We all hear what Mr. McGovern says next: “There's something on the other side blocking it.”

A sense of alarm spreads. Mr. and Mrs. Shaw push themselves up and go see. The rest of us follow. Soon we've all squeezed into the narrow corridor watching while Mr. McGovern climbs down the rungs. Dad hands him the flashlight, then turns and looks at us through his mask. Is he going to tell us to go back into the shelter? No. He starts to climb.

Above him is the trapdoor. This is the first time I've seen it since the night we came down here, and back come all the awful memories of the struggle and the desperate cries of those above who didn't get in. Dad was right. Of all the things that have happened, those horrible sounds and haunting pleas are still what I remember most clearly. And somehow, even though I'm only eleven, I know they'll follow me forever.

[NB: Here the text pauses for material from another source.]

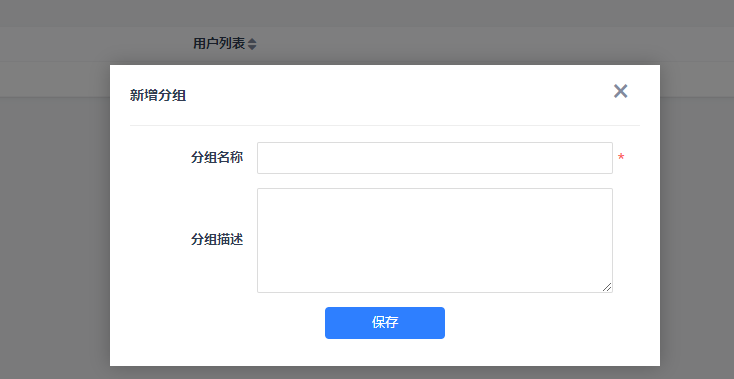
Task: Click the dimmed overlay below the dialog
Action: pos(385,373)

Dad has to stop partway up the rungs to catch his breath.
Come on,
I think anxiously.
Hurry!

He starts to climb again, then places his hand against the trapdoor and pushes up. The door rises a fraction of an inch and then falls closed with a loud
clank!
He tries again, straining, and the door rises a tiny bit higher before falling. Dad lowers himself a rung and stares up, catching his breath. Even though he's been weakened by lack of food and exercise, he should have been able to push the trapdoor open.

Mrs. Shaw says what's on all our minds: “We're trapped.”

When Mr. Kasman asked if we'd watched the president on TV, Paula's hand shot up. “He ordered the navy to stop the Russians from giving missiles to Cuba.”

“And now what happens?”

I raised my hand. “We wait to see whether the Russian ships will turn back or keep going.”

“What will happen if they don't turn back?”

I raised my hand again. “It could be war.”

The class grew quiet. Was everyone thinking that the sirens might start at any moment? That right at this very second, Khrushchev could be ordering an attack? That Russian bombers might already be on their way and missiles could be blasting off?

Dickie Keller raised his hand. “My father says we should bomb them before they bomb us.”

“But what if they don't really intend to attack us?” asked Mr. Kasman.

Eric Flom raised his hand. “Then why are they putting missiles on Cuba?”

“Some people think it's because we have missiles in Turkey aimed at them.”

“We do?” Freak O' Nature asked in his normal voice, sounding surprised.

Mr. Kasman pulled down a map of Europe and eastern Asia and used a wooden pointer. “Turkey is almost the same distance to Moscow as Cuba is to Washington.”

Dickie Keller raised his hand. “Why did we put missiles there?”

“I'd guess for the same reason that the Russians are putting missiles on Cuba,” Mr. Kasman answered.

“To attack them?” Eric Flom asked, reflecting the confusion many of us felt. Could this really be true? On TV, President Kennedy had said we wanted peace, not war, and that we would never attack Russia unless they attacked us first.

“Does that change the way you think about the situation?” Mr. Kasman asked.

Maybe it was still too early in the morning. Or maybe this information was too confusing, but we sat there like bumps on a log. The room would have been completely silent were it not for a faint scratching sound. Mr. Kasman frowned, then stepped quietly toward the back. We all turned to watch.